На вокзале, глядя через стекло вагона на милое, вдруг ставшее невыразимо-печальным лицо, Николай Иванович на мгновение почувствовал острую боль.
"Что это? Верно ли все это? Разве так нужно?" -- подумал он, и за стеклом Марья Кирилловна подняла палец и погрозила.
Тронулись окна. Он побежал и еще раз увидел за стеклом ее глаза, лицо под вуалькой, шапочку... Поезд наддал, и от него остался хвост, светящийся двумя огнями, много видавшими в пути. Николай Иванович вышел на площадь. Было тихо, и все падал снег, устилая ровный белый путь. Мимоезжий извозчик, засыпанный вместе с бородой пушистыми хлопьями, подивился, когда какой-то человек, широко размахнув руками, крикнул ему, проходя:
-- Вот так зима, брат!
И одинокая фигура Николая Ивановича долго еще маячила в глубине улицы, пока его не закрыл трамвай.
Комментарии
Впервые с подзаголовком "Рассказ" напечатан в газете "Русские ведомости", 1915, No 221, 27 сентября.
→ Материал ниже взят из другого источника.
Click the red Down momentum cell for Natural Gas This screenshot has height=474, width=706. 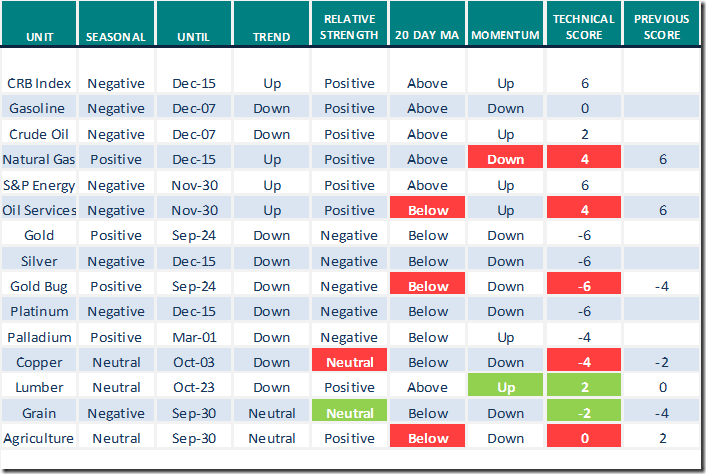[x=506, y=160]
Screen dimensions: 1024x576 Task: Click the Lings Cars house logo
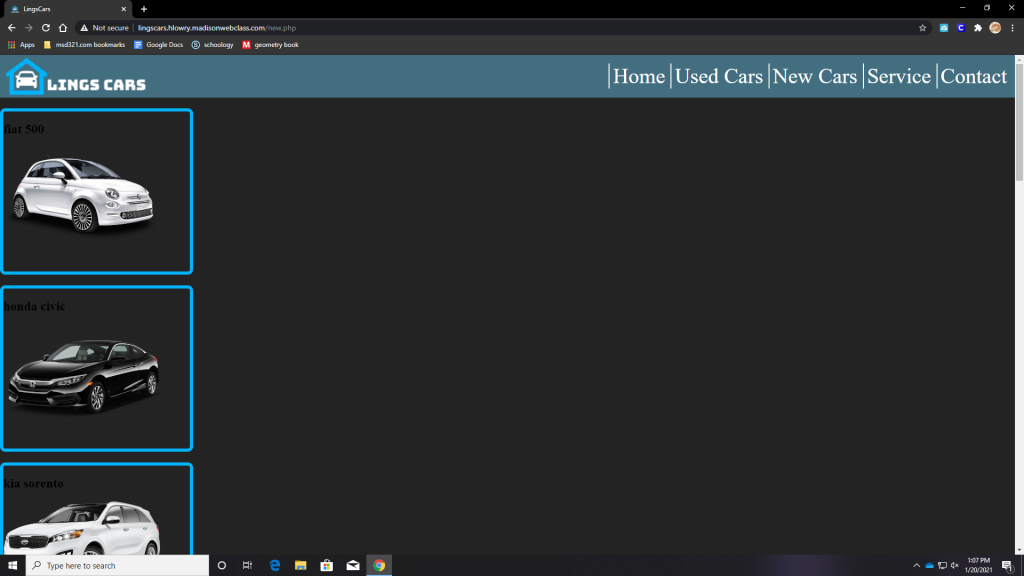tap(26, 77)
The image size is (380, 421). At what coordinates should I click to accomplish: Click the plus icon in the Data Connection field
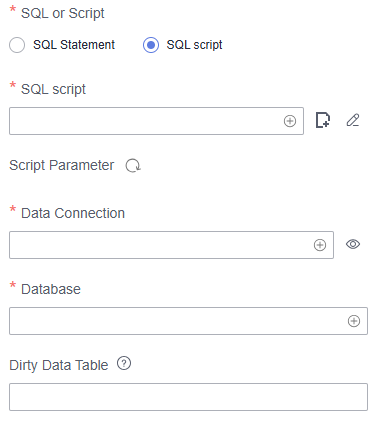pos(320,245)
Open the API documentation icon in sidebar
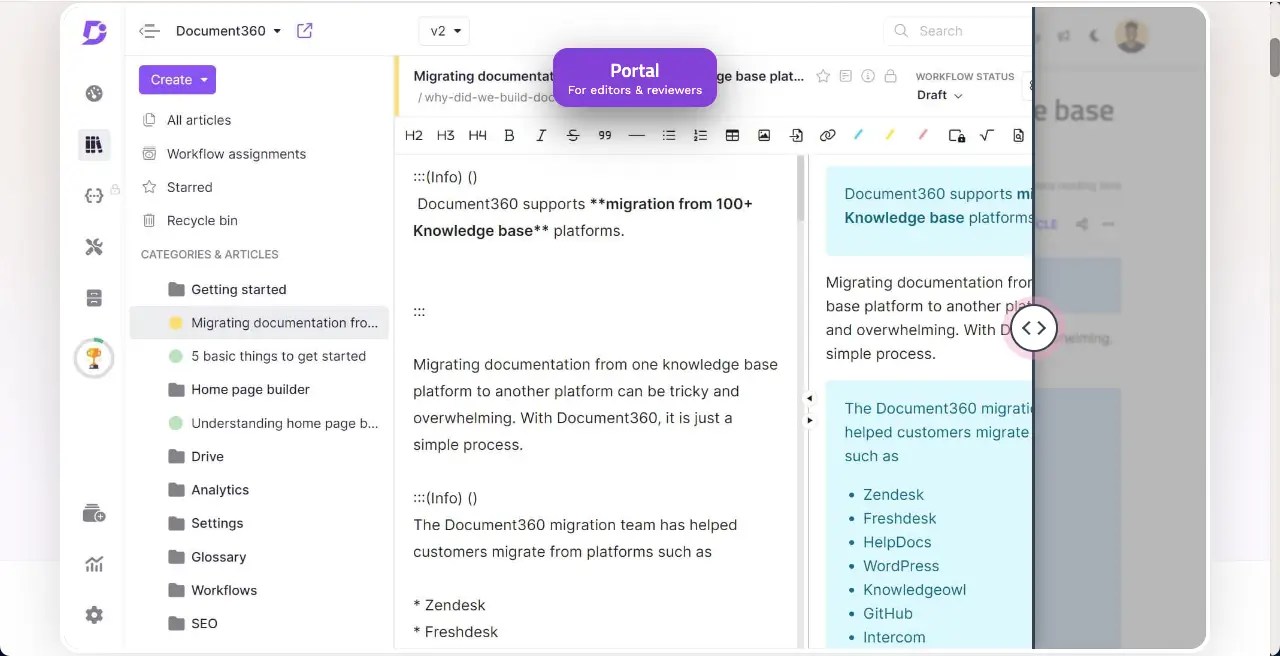This screenshot has width=1280, height=656. [93, 196]
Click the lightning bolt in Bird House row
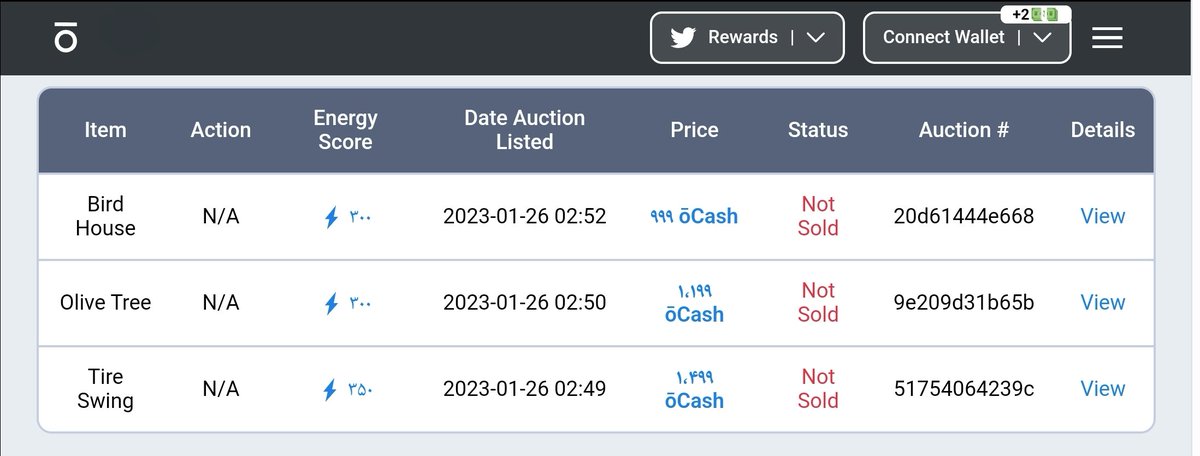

По авторскому признанию, рассказ носит автобиографический характер. В день публикации "Для чего идет снег" А. Толстой писал своей тетке -- М. Л. Тургеневой -- о своих отношениях с Н. В. Крандиевской, ставшей его женой в конце 1914 года: "...прочти в сегодняшнем No "Русских ведомостей" за 27 сент[ября] мой рассказ о начале нашей любви, и ты поймешь -- какой силой мы связаны".
Со значительной стилистической правкой рассказ вошел в IX том Сочинений "Книгоиздательства писателей в Москве", 1916, 2-е изд., 1918. С дальнейшей правкой, заключающейся в замене отдельных слов и небольших, но многочисленных сокращениях вошел в I том Собрания сочинений ГИЗ, 1929, и идентичное издание изд-ва "Недра", 1929, т. 1.
Включая рассказ во II том Собрания сочинений Гос. изд-ва "Художественная литература", Л. 1935, автор провел еще некоторые исправления стиля.
Печатается по тексту II тома Собрания сочинений Гос. изд-ва "Художественная литература", Л. 1935.